“I heard. Handle it.”
“It’s about your woman.”
“Ha!” I spread my arms. “I have no woman. I’m alone. Always alone. An island in a man.” In my bedroom that smells like Lake, or, more precisely, a well-fucked Lake, I shrug off my suit jacket, release my tie, and throw it on the bed. I’ll swim a few laps. Did Rosalba pack Leo’s bathing suit?
“Alessio.” Niksha clears his throat as he stands by the door. “Miro has your woman.”
I stop yanking my shirt out of the waistband, lean in with my head tilted to the side, my fingers angling my ear toward Niksha as if that’ll make me hear better. “Pardon?”
“Miro handled the situation, and your woman is involved.”
There’s only one way Miro would “handle” a situation. “What are you saying?” I go to the closet, where I open the safe and gather more ammunition. On my way out, I stop to face Niksha. “What are you saying?” My voice rises, and I wince, hoping my nephew will stay mad at me and in his room.
“Your woman was the mole,” Niksha says. “The foreign nationals you had me look into? The three who were on your island? They converted her, and she has been feeding them information ever since.”
I press my gun under his chin. “Say that again. I dare you.”
Niksha swallows. “Alessio, you’re compromised and not thinking clearly. Let Miro do what he does best.”

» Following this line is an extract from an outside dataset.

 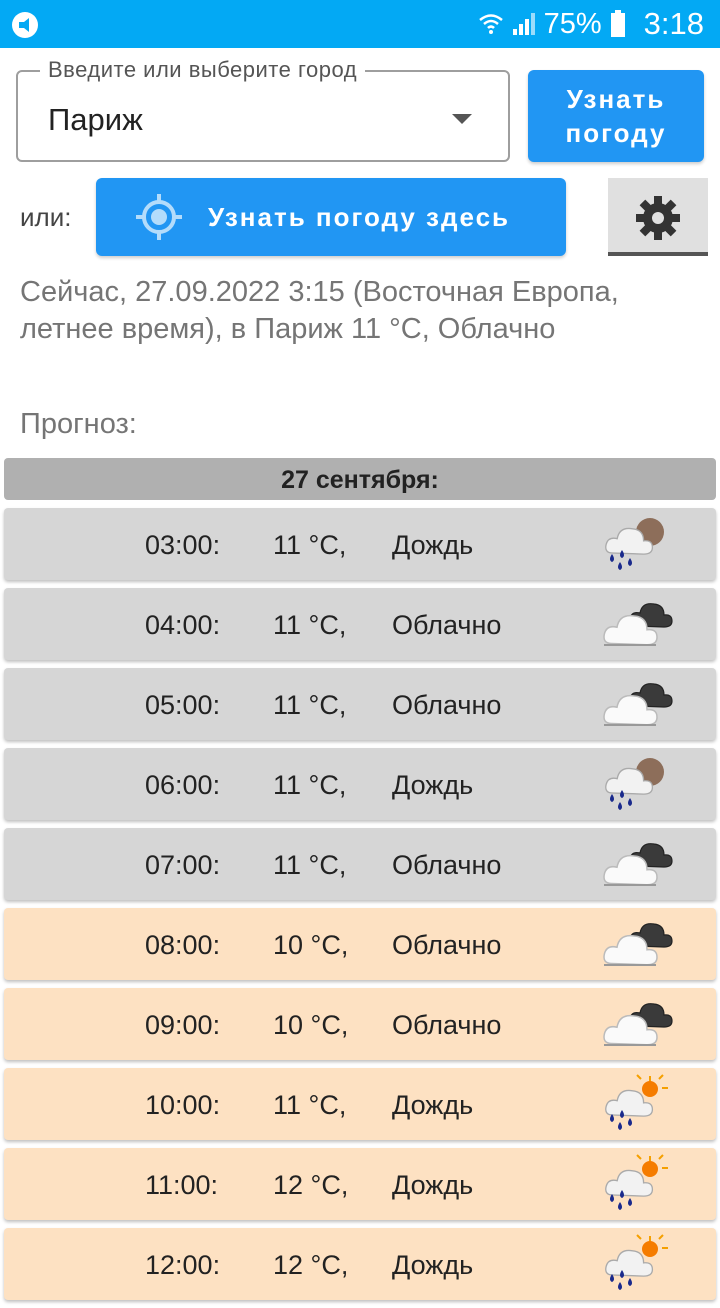 I want to click on forecast-time: 06:00:, so click(x=183, y=785).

I nudge his chin with the gun, my finger twitching over the trigger. “Where is he holding her?” Niksha says nothing. He won’t tell me. He believes I’m compromised, and he’s looking at the big picture and saving the world and me. This means he’ll have cleared Lake for execution. This means she really is a mole. And yet, I can’t imagine a world without her in it.
“I’ll do it myself,” I say. “Tell me where she is.”
Niksha remains silent.
The door to Leo’s bedroom opens. I grab Niksha by his collar and press him against the wall inside my bedroom. I nudge his chin again. “I’m not bluffing. Three. Two. One.”
“Downstairs. Room 502. I’m taking Leo to Val.”
FORTY-THREE
THE MOLE
Lake
Miro sitsat the desk with his phone propped on the base of the lamp. Val’s on the speaker, and the pair of them hack the sadist’s laptop along with his phone. He never mentioned I’m in the room with him, but that doesn’t mean he’s ignoring me. I’m being held at gunpoint.
His gun lies on top of the desk, and he told me to stay put. I’ve seen the speed with which he executed three people. I’m not going anywhere, though I wonder if it’s better to let him save Alessio the trouble of having to end me. The moment Alessio finds out what I did, he’ll execute me the same way Miro executed the sadist who kept me here.
As Miro chats with Val, it becomes clear that the piece of plastic I handed over to the sadists is a short-range tracker for the warhead Alessio is transporting.
Yup, a goddamned warhead.
I handed over the tracker that would’ve activated itself when the sadist got within a hundred-mile radius of the warhead. That was why he asked me for the location.
I struggle to unpack what Val and Miro are talking about, mainly because the depth of my involvement in a situation with such major, deadly consequences hasn’t sunk in yet. Actually, it might never sink in since I’m in complete shock over what could’ve happened if this man hadn’t intervened.
It occurs to me, if he killed me, it would have been for the greater good. Either I’ve lost my marbles or I’m really okay with that. Regardless, I’m a travel junkie and a foodie, a walking peace sign. I don’t know how to navigate an international criminal crisis. I just… I just…
“I want to go home,” I say. I didn’t mean to say that out loud.
“What was that?” Val asks, still on speaker phone.
“Nothing,” Miro answers, giving me a warning look.
“I heard someone,” she retorts.
Miro shakes his head. “You’re hearing things.”